Я вижу беспокойство на ее лице прямо перед тем, как снова засыпаю.
— Элена? Элена, проснись.
Я медленно открываю глаза. Чувствую себя старушкой. Тело тяжелее обычного и все мокрое. Мы в больнице. Люди подходят к машине. Помогают мне выбраться и сажают в инвалидное кресло. Я всех отталкиваю, пытаясь бороться до последнего.
— Я не как все, — твержу им снова и снова. Но они, похоже, не понимают, о чем я лепечу. По коже пробегает морозный воздух, когда вспоминаю кладбище. Губы Муслима, как его руки сжимают края моих трусиков и срывают их. В ту ночь было очень холодно.
— Элена, мы сейчас положим тебя в кровать…
Я не хочу лежать. Я хочу быть прижатой к стене мавзолея. Чувствую острую боль в руке. Это из-за стены? Или иглы? Когда понимаю, что это игла, я стону. Не уверена, что дело в простуде. Где Джун? Где мои родители? Если я умираю, разве они не должны быть здесь? Муслим входит меня, кусает плечо, затем я выгибаюсь в его объятиях. Хочу подняться, но сил совсем не осталось. Оргазм… сон… все смешалось.
Кит в комнате, когда я просыпаюсь.

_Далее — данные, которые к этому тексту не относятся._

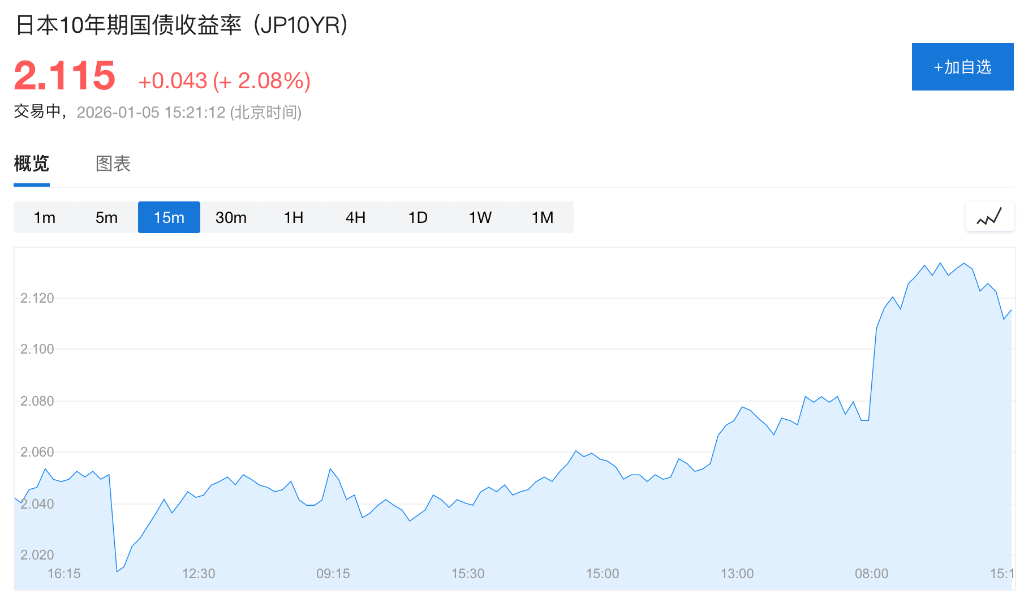Set chart interval to 1H

(293, 217)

Прикрыв лицо рукой, стону.
— Что со мной? — В недоумении восклицаю.
— Легкая пневмония, — говорит он. — И сильное обезвоживание.
— Глупости. У меня обычная простуда.
— Ага, заметно. — Он наклоняется вперед, сцепив руки между коленями.

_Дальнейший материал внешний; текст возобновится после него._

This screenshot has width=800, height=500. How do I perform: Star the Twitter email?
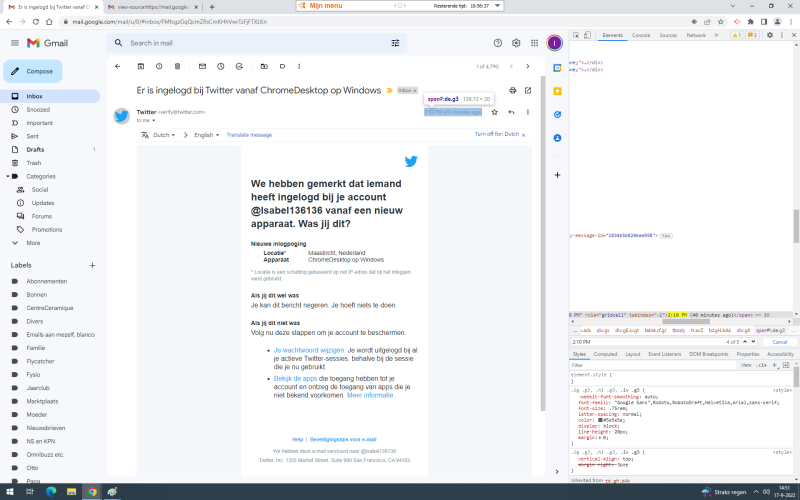(494, 112)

Я хочу попросить у него зеркало, но это, вероятно, не то, о чем должна думать госпитализированная женщина.
— Достаточно ли я напилась? — Задаю вопрос. Боже, я так давно его не видела. Он красивый.
— Вполне.
— Почему ты так холоден и серьезен? — Интересуюсь. — Видно же, что ты сюда сам приехал, так что будь милым.
Он улыбается. Наконец-то. Затем встает и садится рядом со мной.
— Почему ты здесь, во Флориде? — спрашивает он. — А не в своем любимом Вашингтоне? — Он произносит это так забавно, и я смеюсь. Мой любимый Вашингтон.
— Здесь находятся два человека, которых я очень люблю, — говорю ему. — Я приехала, чтобы…
— Чтобы что? — Перебивает Кит. — Остановить мою свадьбу? Очень самонадеянно с твоей стороны.
А потом добавляет:
— Но я и сам об этом думал.
— Правда?
— Я передумал.
Мне не нравится выражение его лица. Выражение его лица, полное надежды? Если он не хочет жениться на Делле, ему нужно самому отменить свадьбу. Боже, что со мной такое, что заставляет так себя чувствовать?